Instructions to follow »
Copy each of the entries below exactly as they appear.

Task material »
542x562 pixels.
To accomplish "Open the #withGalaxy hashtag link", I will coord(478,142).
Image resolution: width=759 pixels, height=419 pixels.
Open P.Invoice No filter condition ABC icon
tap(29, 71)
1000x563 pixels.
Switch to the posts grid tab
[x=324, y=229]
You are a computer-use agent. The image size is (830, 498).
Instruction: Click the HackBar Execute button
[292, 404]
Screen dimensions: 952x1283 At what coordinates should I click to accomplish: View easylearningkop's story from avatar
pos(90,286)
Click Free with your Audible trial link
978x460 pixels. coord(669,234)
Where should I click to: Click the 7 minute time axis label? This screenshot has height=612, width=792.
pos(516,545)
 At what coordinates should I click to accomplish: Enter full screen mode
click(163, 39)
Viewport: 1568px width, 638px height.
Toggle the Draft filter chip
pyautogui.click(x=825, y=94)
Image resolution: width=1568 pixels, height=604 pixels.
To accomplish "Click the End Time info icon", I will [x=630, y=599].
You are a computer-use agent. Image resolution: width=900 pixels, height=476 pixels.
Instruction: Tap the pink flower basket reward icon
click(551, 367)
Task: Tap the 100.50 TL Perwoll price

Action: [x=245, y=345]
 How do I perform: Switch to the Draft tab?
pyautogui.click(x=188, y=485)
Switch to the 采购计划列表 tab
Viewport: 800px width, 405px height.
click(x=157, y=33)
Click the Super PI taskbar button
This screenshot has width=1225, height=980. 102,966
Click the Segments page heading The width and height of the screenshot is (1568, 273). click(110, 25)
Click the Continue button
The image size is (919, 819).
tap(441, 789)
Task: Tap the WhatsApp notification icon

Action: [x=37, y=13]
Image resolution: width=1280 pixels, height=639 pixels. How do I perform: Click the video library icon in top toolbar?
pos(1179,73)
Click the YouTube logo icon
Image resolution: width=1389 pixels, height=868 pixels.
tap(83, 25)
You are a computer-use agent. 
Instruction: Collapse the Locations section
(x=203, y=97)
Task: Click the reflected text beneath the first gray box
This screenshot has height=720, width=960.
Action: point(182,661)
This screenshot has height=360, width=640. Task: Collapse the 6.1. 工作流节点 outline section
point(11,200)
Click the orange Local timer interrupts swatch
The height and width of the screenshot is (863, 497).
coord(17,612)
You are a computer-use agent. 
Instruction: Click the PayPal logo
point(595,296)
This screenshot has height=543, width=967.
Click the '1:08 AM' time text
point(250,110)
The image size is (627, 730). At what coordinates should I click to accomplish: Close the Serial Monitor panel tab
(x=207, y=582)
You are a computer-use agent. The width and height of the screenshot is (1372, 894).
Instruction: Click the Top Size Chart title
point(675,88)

The reply »
542x562 pixels.
To accomplish "Open the #withGalaxy hashtag link", I will coord(478,142).
Image resolution: width=759 pixels, height=419 pixels.
Open P.Invoice No filter condition ABC icon
tap(29, 71)
1000x563 pixels.
Switch to the posts grid tab
[x=324, y=229]
You are a computer-use agent. The image size is (830, 498).
Instruction: Click the HackBar Execute button
[292, 404]
Screen dimensions: 952x1283 At what coordinates should I click to accomplish: View easylearningkop's story from avatar
pos(90,286)
Click Free with your Audible trial link
978x460 pixels. coord(669,234)
Where should I click to: Click the 7 minute time axis label? This screenshot has height=612, width=792.
pos(516,545)
 At what coordinates should I click to accomplish: Enter full screen mode
click(163, 39)
Viewport: 1568px width, 638px height.
Toggle the Draft filter chip
pyautogui.click(x=825, y=94)
Image resolution: width=1568 pixels, height=604 pixels.
To accomplish "Click the End Time info icon", I will [x=630, y=599].
You are a computer-use agent. Image resolution: width=900 pixels, height=476 pixels.
Instruction: Tap the pink flower basket reward icon
click(551, 367)
Task: Tap the 100.50 TL Perwoll price

Action: [x=245, y=345]
 How do I perform: Switch to the Draft tab?
pyautogui.click(x=188, y=485)
Switch to the 采购计划列表 tab
Viewport: 800px width, 405px height.
click(x=157, y=33)
Click the Super PI taskbar button
This screenshot has width=1225, height=980. 102,966
Click the Segments page heading The width and height of the screenshot is (1568, 273). click(110, 25)
Click the Continue button
The image size is (919, 819).
tap(441, 789)
Task: Tap the WhatsApp notification icon

Action: [x=37, y=13]
Image resolution: width=1280 pixels, height=639 pixels. How do I perform: Click the video library icon in top toolbar?
pos(1179,73)
Click the YouTube logo icon
Image resolution: width=1389 pixels, height=868 pixels.
tap(83, 25)
You are a computer-use agent. 
Instruction: Collapse the Locations section
(x=203, y=97)
Task: Click the reflected text beneath the first gray box
This screenshot has height=720, width=960.
Action: point(182,661)
This screenshot has height=360, width=640. Task: Collapse the 6.1. 工作流节点 outline section
point(11,200)
Click the orange Local timer interrupts swatch
The height and width of the screenshot is (863, 497).
coord(17,612)
You are a computer-use agent. 
Instruction: Click the PayPal logo
point(595,296)
This screenshot has height=543, width=967.
Click the '1:08 AM' time text
point(250,110)
The image size is (627, 730). At what coordinates should I click to accomplish: Close the Serial Monitor panel tab
(x=207, y=582)
You are a computer-use agent. The width and height of the screenshot is (1372, 894).
Instruction: Click the Top Size Chart title
point(675,88)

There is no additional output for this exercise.